- Directions for this task -
All of the data below should be printed again exactly, pictures excluded.

(Dataset records)
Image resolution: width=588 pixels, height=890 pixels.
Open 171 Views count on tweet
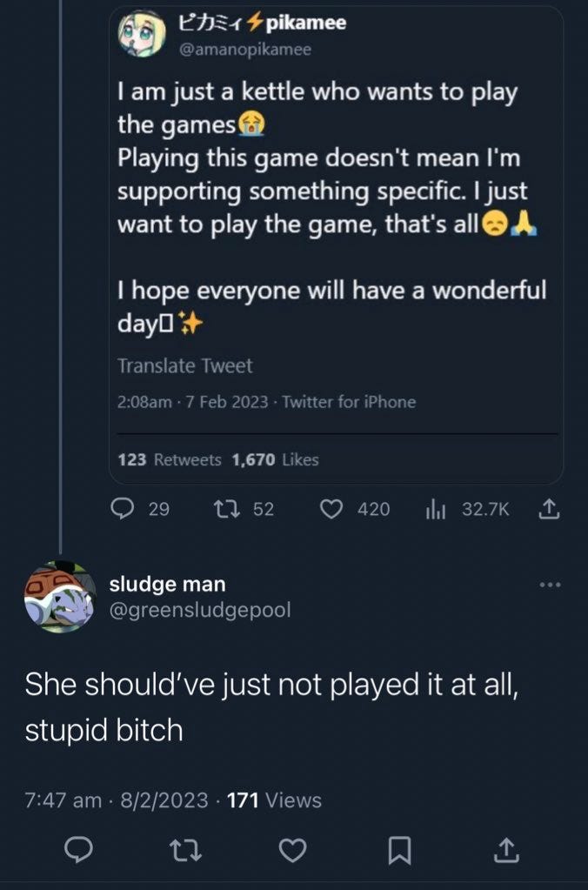[x=274, y=800]
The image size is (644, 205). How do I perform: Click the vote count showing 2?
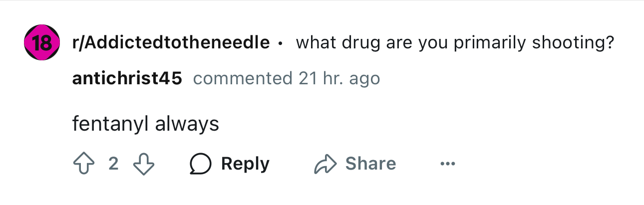coord(113,164)
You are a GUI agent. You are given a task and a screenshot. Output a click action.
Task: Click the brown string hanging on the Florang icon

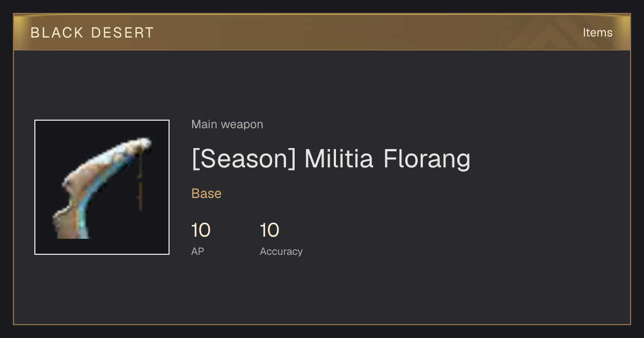(140, 181)
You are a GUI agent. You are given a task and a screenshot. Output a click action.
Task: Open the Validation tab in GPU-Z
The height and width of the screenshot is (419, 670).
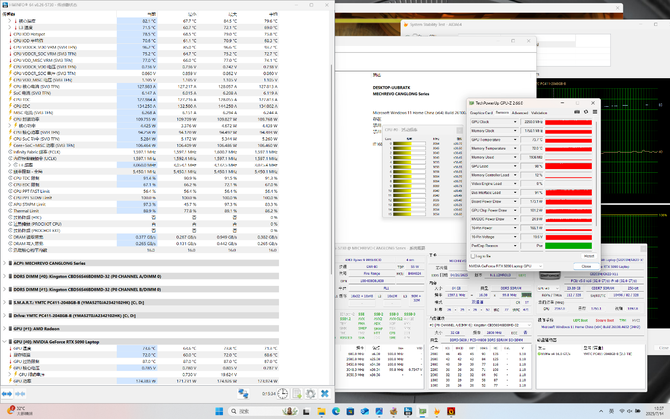pyautogui.click(x=541, y=113)
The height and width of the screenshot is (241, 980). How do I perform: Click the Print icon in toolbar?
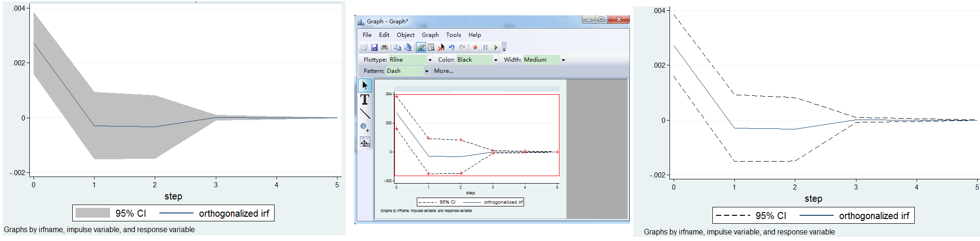384,47
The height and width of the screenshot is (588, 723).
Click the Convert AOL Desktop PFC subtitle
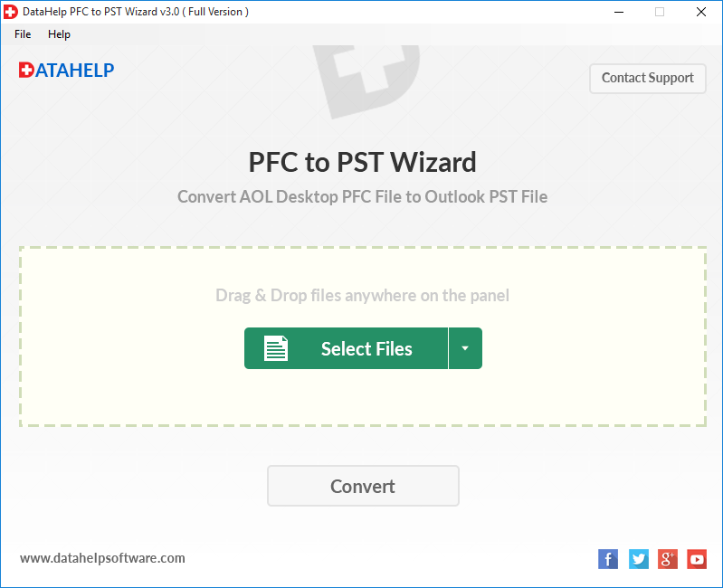pos(363,197)
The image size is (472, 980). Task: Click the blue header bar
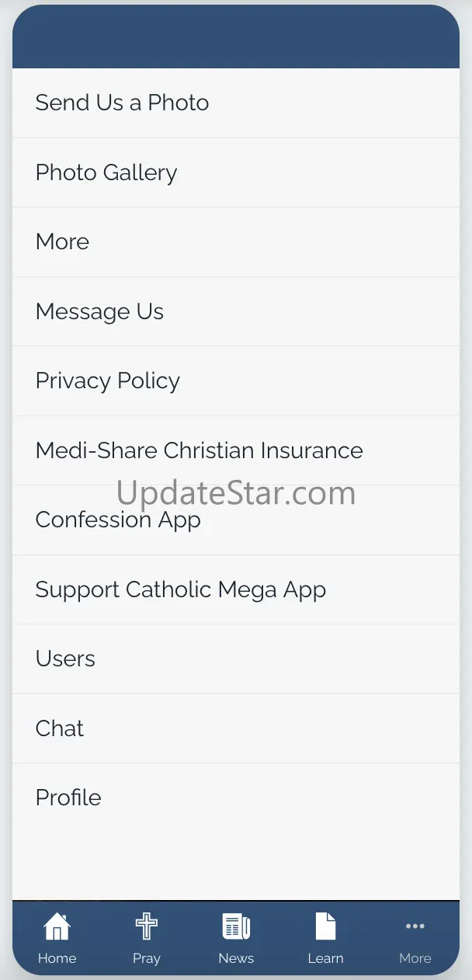click(236, 36)
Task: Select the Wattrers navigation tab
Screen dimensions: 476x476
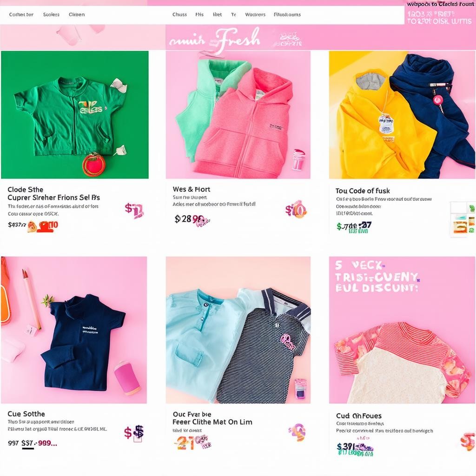Action: [255, 14]
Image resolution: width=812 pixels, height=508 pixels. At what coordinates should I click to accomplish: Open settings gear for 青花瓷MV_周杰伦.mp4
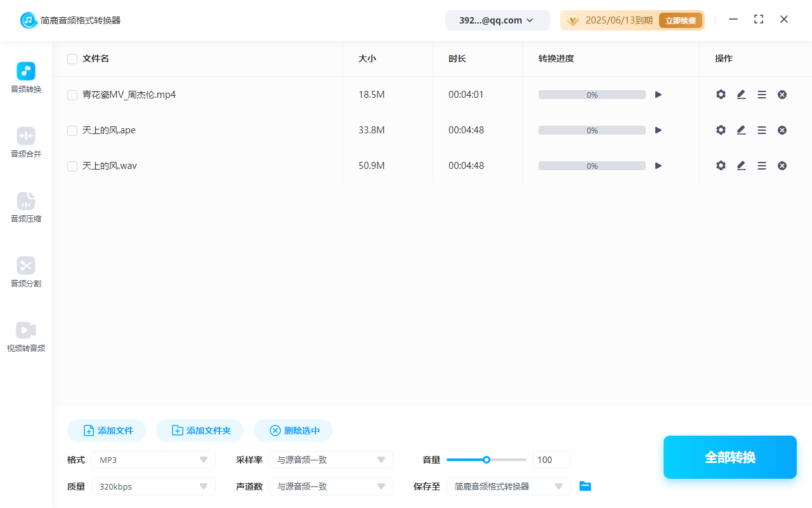721,94
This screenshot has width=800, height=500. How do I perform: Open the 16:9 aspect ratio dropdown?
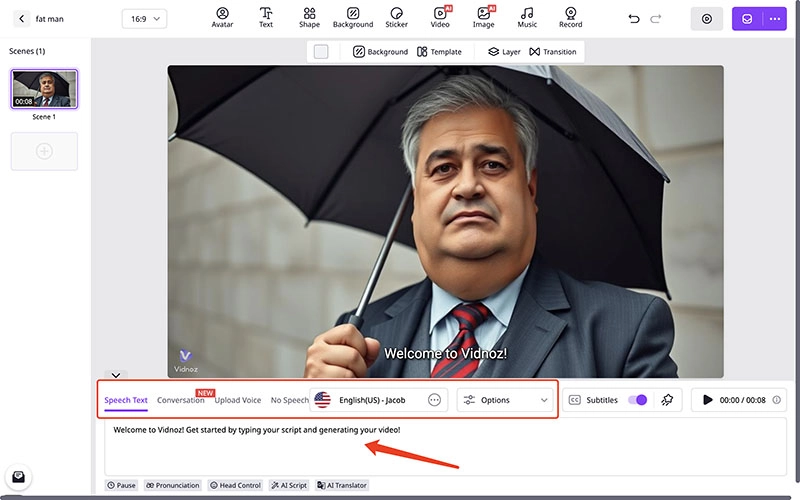click(144, 19)
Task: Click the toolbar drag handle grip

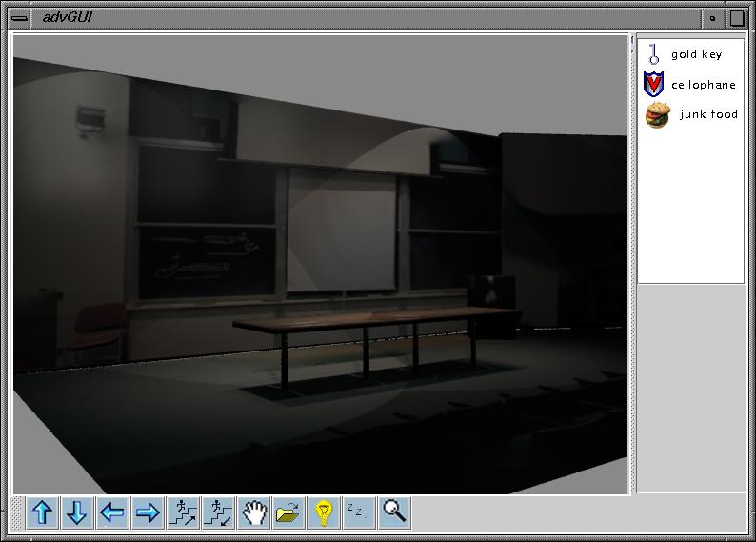Action: (18, 513)
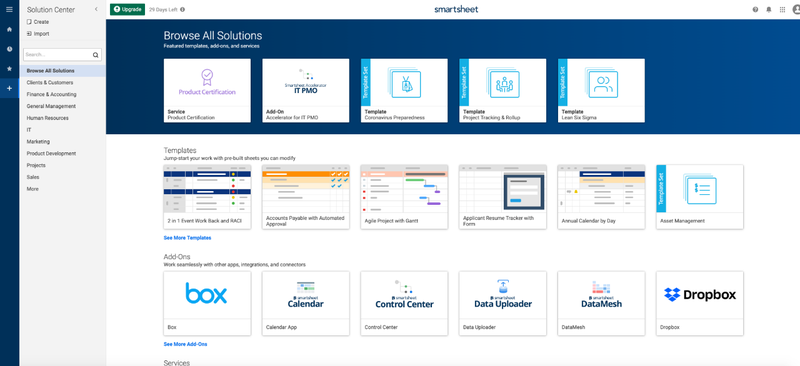This screenshot has width=800, height=366.
Task: Open the Favorites star icon
Action: pos(9,68)
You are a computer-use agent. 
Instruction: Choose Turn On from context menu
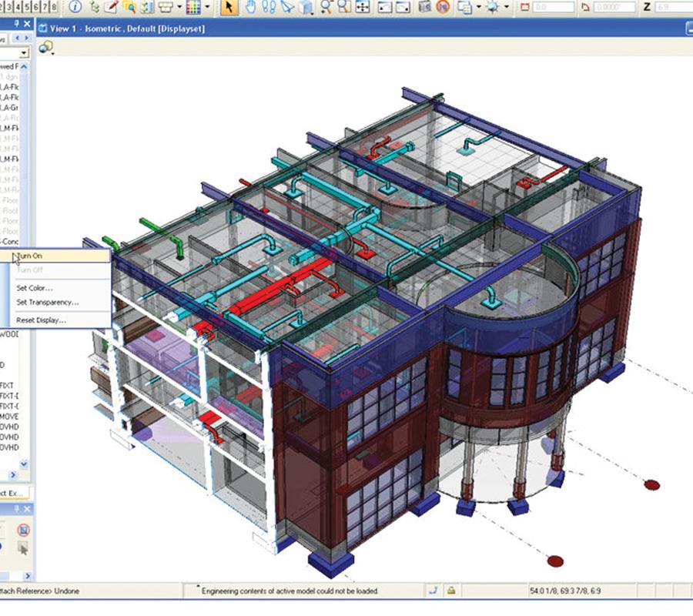32,255
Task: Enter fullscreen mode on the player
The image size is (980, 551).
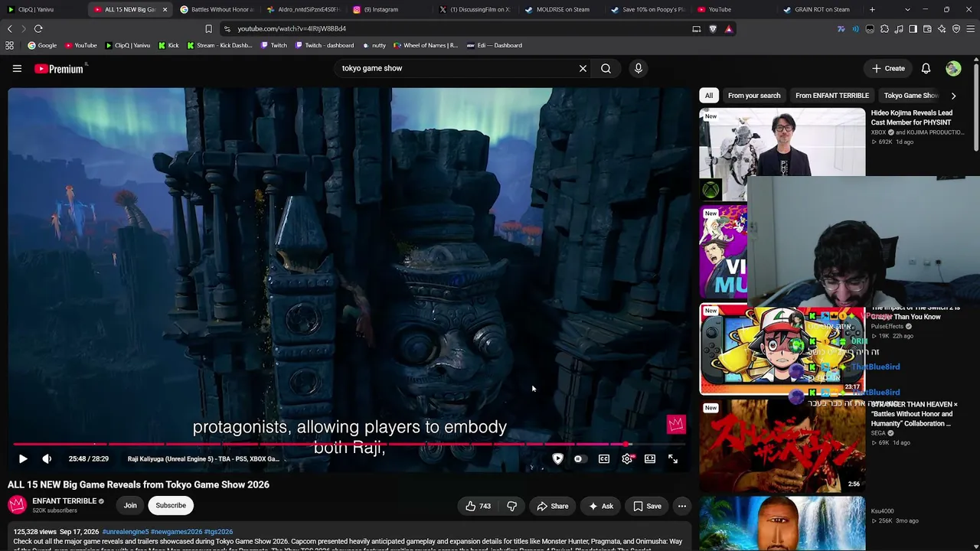Action: 673,459
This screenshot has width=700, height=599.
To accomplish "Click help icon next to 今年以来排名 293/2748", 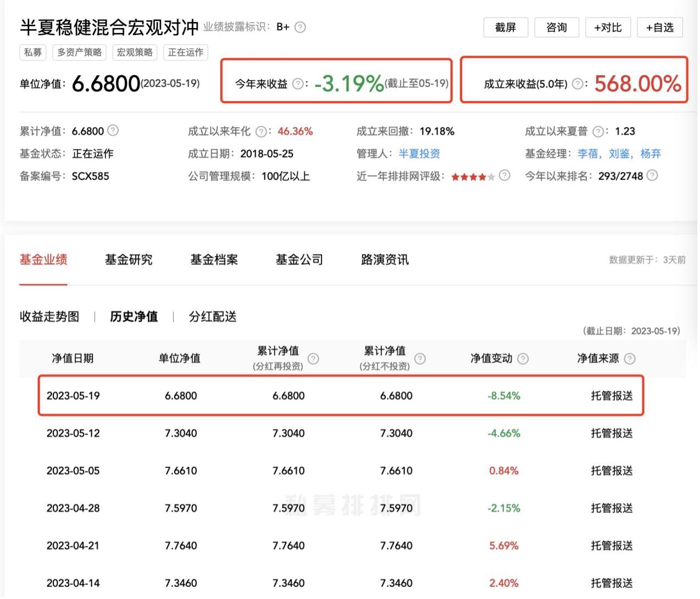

- Result for this exercise -
Image resolution: width=588 pixels, height=890 pixels.
Open 171 Views count on tweet
[x=274, y=800]
The image size is (644, 205). How do I perform: Click the vote count showing 2?
coord(113,164)
You are a GUI agent. You are given a task and a screenshot. Output a click action.
Task: Click the brown string hanging on the Florang icon

(140, 181)
You are a GUI agent. You are given a task and a screenshot. Output a click action.
Task: Open the Validation tab in GPU-Z
The height and width of the screenshot is (419, 670).
pyautogui.click(x=541, y=113)
The height and width of the screenshot is (241, 980). How do I perform: Click the Print icon in toolbar?
384,47
The height and width of the screenshot is (588, 723).
Click the Convert AOL Desktop PFC subtitle
pos(363,197)
The image size is (472, 980). Task: Click the blue header bar
click(236, 36)
Task: Select the Wattrers navigation tab
Screen dimensions: 476x476
Action: [255, 14]
Image resolution: width=812 pixels, height=508 pixels. At what coordinates should I click to accomplish: Open settings gear for 青花瓷MV_周杰伦.mp4
721,94
This screenshot has width=800, height=500. How do I perform: Open the 16:9 aspect ratio dropdown?
click(144, 19)
Task: Click the toolbar drag handle grip

Action: (18, 513)
This screenshot has width=800, height=366.
Task: Open the Favorites star icon
Action: pos(9,68)
You are a computer-use agent. 
Instruction: Choose Turn On from context menu
32,255
Task: Enter fullscreen mode on the player
The image size is (980, 551).
Action: 673,459
This screenshot has width=700, height=599.
To accomplish "Click help icon next to 今年以来排名 293/2748", 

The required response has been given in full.